Acknowledging that waterfront seafood restaurants aren’t as sought after in the winter, Whaley’s operators Nick and David Wiseman introduced a Japanese shabu-shabu takeover that will last through March. Compared to some hot pot restaurants whose menus can stretch on with an overwhelming array of choices, the slim menu at Fuyu only boasts eight selections: tuna, scallops, matsutake mushrooms, Roseda Farm ribeye, wild shrimp, monkfish, oysters, and heritage breed pork. These premium proteins make Fuyu the least wallet friendly hot pot experience. For the best value, go for the “choose three” option, which is $48 for tables of two and $95 for tables of four. Then pick between a mild kombu-based broth or a more robust red miso broth. Each table participating in hot pot gets a basket of vegetables like shaved carrots and radishes as well as udon noodles towards the end of the meal when it’s time to enjoy the broth that’s benefitted from everything you cooked in it. If you don’t finish it, Fuyu will package your broth to-go for next day sipping. The house made noodles make the Fuyu experience feel homey. Only the dipping sauce department feels incomplete, as it lacks the traditional creamy sesame sauce.

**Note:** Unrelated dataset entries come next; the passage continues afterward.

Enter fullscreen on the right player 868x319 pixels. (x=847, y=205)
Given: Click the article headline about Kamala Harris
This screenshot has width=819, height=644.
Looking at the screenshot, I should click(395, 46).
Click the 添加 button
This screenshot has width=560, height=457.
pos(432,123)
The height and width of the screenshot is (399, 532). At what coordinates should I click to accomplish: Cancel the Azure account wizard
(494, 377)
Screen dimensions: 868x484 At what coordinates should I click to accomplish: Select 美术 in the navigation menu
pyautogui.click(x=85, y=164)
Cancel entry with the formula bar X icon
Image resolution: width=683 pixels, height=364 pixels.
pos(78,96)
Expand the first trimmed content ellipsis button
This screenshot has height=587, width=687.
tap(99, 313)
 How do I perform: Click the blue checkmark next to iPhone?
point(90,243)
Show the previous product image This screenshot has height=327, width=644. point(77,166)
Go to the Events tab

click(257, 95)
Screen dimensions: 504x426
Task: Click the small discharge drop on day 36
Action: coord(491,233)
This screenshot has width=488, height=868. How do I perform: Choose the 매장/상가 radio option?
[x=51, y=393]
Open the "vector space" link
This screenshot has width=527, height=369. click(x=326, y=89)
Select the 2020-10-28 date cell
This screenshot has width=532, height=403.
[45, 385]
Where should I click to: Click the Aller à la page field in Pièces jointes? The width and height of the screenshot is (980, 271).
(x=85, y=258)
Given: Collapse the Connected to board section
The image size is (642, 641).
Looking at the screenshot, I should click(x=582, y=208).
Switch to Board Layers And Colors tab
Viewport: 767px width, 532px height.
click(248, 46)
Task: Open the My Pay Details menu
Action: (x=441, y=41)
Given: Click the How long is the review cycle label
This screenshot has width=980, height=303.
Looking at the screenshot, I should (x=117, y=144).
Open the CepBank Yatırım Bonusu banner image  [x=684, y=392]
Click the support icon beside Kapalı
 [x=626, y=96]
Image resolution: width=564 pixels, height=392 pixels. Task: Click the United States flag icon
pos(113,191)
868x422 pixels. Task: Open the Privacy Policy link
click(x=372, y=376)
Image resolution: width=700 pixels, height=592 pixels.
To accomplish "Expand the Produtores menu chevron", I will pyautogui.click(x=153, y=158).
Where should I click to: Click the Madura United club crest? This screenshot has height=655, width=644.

There’s only a yuzu ponzu sauce, plus a smear of yuzu kosho (a salty, citrusy condiment), and togarashi spiced pickles.
Little Sheep
Where: 6799 Wilson Blvd. #10, Falls Church
Good for: Dinner with a large, rowdy group
Open: Mondays through Fridays from 11:30 a.m. to 2:30 p.m. and 5:30 p.m. to 10 p.m. and Saturdays and Sundays from 11:30 a.m. to 10 p.m.
Little Sheep is an Inner Mongolian hot pot restaurant nestled into Falls Church’s Vietnamese enclave. Service at the casual, family friendly restaurant is brusque, but portion sizes are the most generous of the bunch. Diners can choose the original “milky” broth, spicy both, or a combination of the two presented in a hot pot with a curved divider down the center. Both are flavored with bone marrow, which adds a silky quality. Most tables choose the spicy bone broth, which is deep crimson in color and replete with bobbing goji berries, jujubes (Chinese dates), black cardamom pods, ginseng, herbs, and Sichuan peppercorns. The smell fills the air and sticks to your clothes. Take your time building a meal by ticking off proteins and vegetables using a pencil on a sushi bar-style menu. Highlights include lamb shoulder, hand-sliced fatty beef, fish balls filled with fish roe, green mussels, house made lamb wontons, lotus root, pumpkin, the mixed mushroom basket, wide noodles, and fried tofu skin rolls. Little Sheep is the top hot pot destination for vegetarian with about 40 meat-free ingredients and vegetarian broth is available upon request. If you like what you taste and feel like spending a night standing around your stove, note that Little Sheep hot pot spice kits are sold at grocery stores like H Mart and the company that just renamed Crystal City.

California Shabu
Where: 3081 Nutley St. SW, Fairfax
Good for: Solo dining and germaphobes
Open: Mondays through Fridays from noon to 2:30 p.m. and 5 p.m. to 10 p.m. and Saturdays and Sundays from noon to 10 p.m.
Find this Japanese hot pot chain inside in a suburban Virginia strip mall. Unlike other hot pot restaurants, which are designed to be a communal dining experience, the California Shabu dining room is arranged in an oval with diners around the periphery looking in. You can only converse with those seated on either side of you and each diner selects a personal hot pot, which makes California Shabu best for small parties, solo diners, and people who cringe at eating out of the same pot as other humans. Ordering here is confusing, which the servers acknowledge by pointing customers towards their combination sets. The “choice beef plus two additional proteins” set runs $27 at dinner and comes with a basket of vegetables and noodles for a filling meal that eats like a good value. Those proteins can include green mussels, bay scallops, salmon, and chicken. Broth comes in four flavors: tomato, kombu, spicy miso, and tonkotsu and the meal also arms you with an arsenal of free flavor boosters such as sesame peanut sauce, ponzu sauce, green onion, daikon radish, hot sauce drops, garlic, chili oil, and sesame seeds. Bring your appetite and bolster your dinner with an order of okonomiyaki tater tots.